# Provided data
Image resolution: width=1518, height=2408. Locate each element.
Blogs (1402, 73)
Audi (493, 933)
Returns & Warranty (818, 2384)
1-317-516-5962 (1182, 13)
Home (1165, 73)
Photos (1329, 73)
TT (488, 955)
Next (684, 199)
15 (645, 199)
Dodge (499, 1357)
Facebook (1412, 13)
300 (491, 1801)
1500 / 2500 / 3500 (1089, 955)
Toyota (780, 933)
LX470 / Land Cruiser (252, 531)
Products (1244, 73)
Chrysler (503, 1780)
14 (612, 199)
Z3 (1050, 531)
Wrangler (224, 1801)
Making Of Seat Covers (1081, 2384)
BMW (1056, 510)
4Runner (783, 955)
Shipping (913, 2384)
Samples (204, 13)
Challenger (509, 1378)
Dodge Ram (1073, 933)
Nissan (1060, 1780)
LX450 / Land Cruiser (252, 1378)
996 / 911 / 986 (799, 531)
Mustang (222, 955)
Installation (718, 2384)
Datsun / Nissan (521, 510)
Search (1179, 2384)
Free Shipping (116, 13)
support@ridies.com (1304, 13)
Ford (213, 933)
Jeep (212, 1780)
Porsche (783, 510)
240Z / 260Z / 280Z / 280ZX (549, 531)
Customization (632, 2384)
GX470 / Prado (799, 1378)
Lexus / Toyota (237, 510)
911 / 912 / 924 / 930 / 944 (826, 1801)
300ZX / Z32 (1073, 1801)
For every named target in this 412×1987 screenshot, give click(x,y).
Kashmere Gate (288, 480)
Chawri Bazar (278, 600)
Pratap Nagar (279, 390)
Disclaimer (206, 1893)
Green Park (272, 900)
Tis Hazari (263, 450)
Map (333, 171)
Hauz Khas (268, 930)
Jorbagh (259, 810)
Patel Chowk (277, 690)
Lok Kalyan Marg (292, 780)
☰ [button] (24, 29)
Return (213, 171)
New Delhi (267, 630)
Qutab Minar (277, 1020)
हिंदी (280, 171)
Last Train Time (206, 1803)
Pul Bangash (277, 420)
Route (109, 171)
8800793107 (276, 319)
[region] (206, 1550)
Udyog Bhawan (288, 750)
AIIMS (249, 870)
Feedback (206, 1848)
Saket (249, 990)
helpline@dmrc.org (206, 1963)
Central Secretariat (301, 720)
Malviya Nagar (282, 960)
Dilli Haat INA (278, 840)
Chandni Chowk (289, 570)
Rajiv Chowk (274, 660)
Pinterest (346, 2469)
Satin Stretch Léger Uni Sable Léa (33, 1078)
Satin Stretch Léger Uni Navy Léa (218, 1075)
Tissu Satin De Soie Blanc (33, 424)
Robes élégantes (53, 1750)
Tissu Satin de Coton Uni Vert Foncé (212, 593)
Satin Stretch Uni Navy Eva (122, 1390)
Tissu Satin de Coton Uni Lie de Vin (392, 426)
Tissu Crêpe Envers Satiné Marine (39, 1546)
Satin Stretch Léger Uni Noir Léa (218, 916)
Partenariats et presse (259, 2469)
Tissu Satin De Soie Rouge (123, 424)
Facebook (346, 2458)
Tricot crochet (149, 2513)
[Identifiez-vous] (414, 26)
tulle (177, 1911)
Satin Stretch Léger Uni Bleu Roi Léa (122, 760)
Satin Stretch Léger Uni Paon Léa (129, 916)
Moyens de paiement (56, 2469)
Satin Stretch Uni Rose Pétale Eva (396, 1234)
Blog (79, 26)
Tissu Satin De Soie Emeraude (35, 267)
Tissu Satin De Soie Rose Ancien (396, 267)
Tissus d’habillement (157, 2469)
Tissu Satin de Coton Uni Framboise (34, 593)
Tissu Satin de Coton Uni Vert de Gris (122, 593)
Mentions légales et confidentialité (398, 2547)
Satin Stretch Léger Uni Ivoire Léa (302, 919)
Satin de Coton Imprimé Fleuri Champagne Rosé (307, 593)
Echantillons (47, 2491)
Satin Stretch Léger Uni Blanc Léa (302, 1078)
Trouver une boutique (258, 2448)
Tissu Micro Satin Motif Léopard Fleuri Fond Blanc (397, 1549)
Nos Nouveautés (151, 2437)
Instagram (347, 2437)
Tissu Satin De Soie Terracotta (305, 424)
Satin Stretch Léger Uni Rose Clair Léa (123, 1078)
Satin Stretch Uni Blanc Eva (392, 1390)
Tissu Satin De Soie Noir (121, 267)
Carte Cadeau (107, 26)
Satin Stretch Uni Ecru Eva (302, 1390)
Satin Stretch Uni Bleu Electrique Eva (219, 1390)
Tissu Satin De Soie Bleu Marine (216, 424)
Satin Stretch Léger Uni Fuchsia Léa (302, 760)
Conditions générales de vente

# Task
Rewrite the records above, replacing every "Facebook" with "Meta" and leaving everything else unchanged.

# Answer for this exercise
Image resolution: width=1518, height=2408. Locate each element.
Blogs (1402, 73)
Audi (493, 933)
Returns & Warranty (818, 2384)
1-317-516-5962 (1182, 13)
Home (1165, 73)
Photos (1329, 73)
TT (488, 955)
Next (684, 199)
15 (645, 199)
Dodge (499, 1357)
Meta (1412, 13)
300 (491, 1801)
1500 / 2500 / 3500 (1089, 955)
Toyota (780, 933)
LX470 / Land Cruiser (252, 531)
Products (1244, 73)
Chrysler (503, 1780)
14 (612, 199)
Z3 (1050, 531)
Wrangler (224, 1801)
Making Of Seat Covers (1081, 2384)
BMW (1056, 510)
4Runner (783, 955)
Shipping (913, 2384)
Samples (204, 13)
Challenger (509, 1378)
Dodge Ram (1073, 933)
Nissan (1060, 1780)
LX450 / Land Cruiser (252, 1378)
996 / 911 / 986 (799, 531)
Mustang (222, 955)
Installation (718, 2384)
Datsun / Nissan (521, 510)
Search (1179, 2384)
Free Shipping (116, 13)
support@ridies.com (1304, 13)
Ford (213, 933)
Jeep (212, 1780)
Porsche (783, 510)
240Z / 260Z / 280Z / 280ZX (549, 531)
Customization (632, 2384)
GX470 / Prado (799, 1378)
Lexus / Toyota (237, 510)
911 / 912 / 924 / 930 / 944 (826, 1801)
300ZX / Z32 (1073, 1801)
For every named target in this 412×1987 screenshot, give click(x,y).
Kashmere Gate (288, 480)
Chawri Bazar (278, 600)
Pratap Nagar (279, 390)
Disclaimer (206, 1893)
Green Park (272, 900)
Tis Hazari (263, 450)
Map (333, 171)
Hauz Khas (268, 930)
Jorbagh (259, 810)
Patel Chowk (277, 690)
Lok Kalyan Marg (292, 780)
☰ [button] (24, 29)
Return (213, 171)
New Delhi (267, 630)
Qutab Minar (277, 1020)
हिंदी (280, 171)
Last Train Time (206, 1803)
Pul Bangash (277, 420)
Route (109, 171)
8800793107 (276, 319)
[region] (206, 1550)
Udyog Bhawan (288, 750)
AIIMS (249, 870)
Feedback (206, 1848)
Saket (249, 990)
helpline@dmrc.org (206, 1963)
Central Secretariat (301, 720)
Malviya Nagar (282, 960)
Dilli Haat INA (278, 840)
Chandni Chowk (289, 570)
Rajiv Chowk (274, 660)
Pinterest (346, 2469)
Satin Stretch Léger Uni Sable Léa (33, 1078)
Satin Stretch Léger Uni Navy Léa (218, 1075)
Tissu Satin De Soie Blanc (33, 424)
Robes élégantes (53, 1750)
Tissu Satin de Coton Uni Vert Foncé (212, 593)
Satin Stretch Uni Navy Eva (122, 1390)
Tissu Satin de Coton Uni Lie de Vin (392, 426)
Tissu Crêpe Envers Satiné Marine (39, 1546)
Satin Stretch Léger Uni Noir Léa (218, 916)
Partenariats et presse (259, 2469)
Tissu Satin De Soie Rouge (123, 424)
Meta (346, 2458)
Tricot crochet (149, 2513)
[Identifiez-vous] (414, 26)
tulle (177, 1911)
Satin Stretch Léger Uni Bleu Roi Léa (122, 760)
Satin Stretch Léger Uni Paon Léa (129, 916)
Moyens de paiement (56, 2469)
Satin Stretch Uni Rose Pétale Eva (396, 1234)
Blog (79, 26)
Tissu Satin De Soie Emeraude (35, 267)
Tissu Satin De Soie Rose Ancien (396, 267)
Tissus d’habillement (157, 2469)
Tissu Satin de Coton Uni Framboise (34, 593)
Tissu Satin de Coton Uni Vert de Gris (122, 593)
Mentions légales et confidentialité (398, 2547)
Satin Stretch Léger Uni Ivoire Léa (302, 919)
Satin de Coton Imprimé Fleuri Champagne Rosé (307, 593)
Echantillons (47, 2491)
Satin Stretch Léger Uni Blanc Léa (302, 1078)
Trouver une boutique (258, 2448)
Tissu Micro Satin Motif Léopard Fleuri Fond Blanc (397, 1549)
Nos Nouveautés (151, 2437)
Instagram (347, 2437)
Tissu Satin De Soie Terracotta (305, 424)
Satin Stretch Léger Uni Rose Clair Léa (123, 1078)
Satin Stretch Uni Blanc Eva (392, 1390)
Tissu Satin De Soie Noir (121, 267)
Carte Cadeau (107, 26)
Satin Stretch Uni Ecru Eva (302, 1390)
Satin Stretch Uni Bleu Electrique Eva (219, 1390)
Tissu Satin De Soie Bleu Marine (216, 424)
Satin Stretch Léger Uni Fuchsia Léa (302, 760)
Conditions générales de vente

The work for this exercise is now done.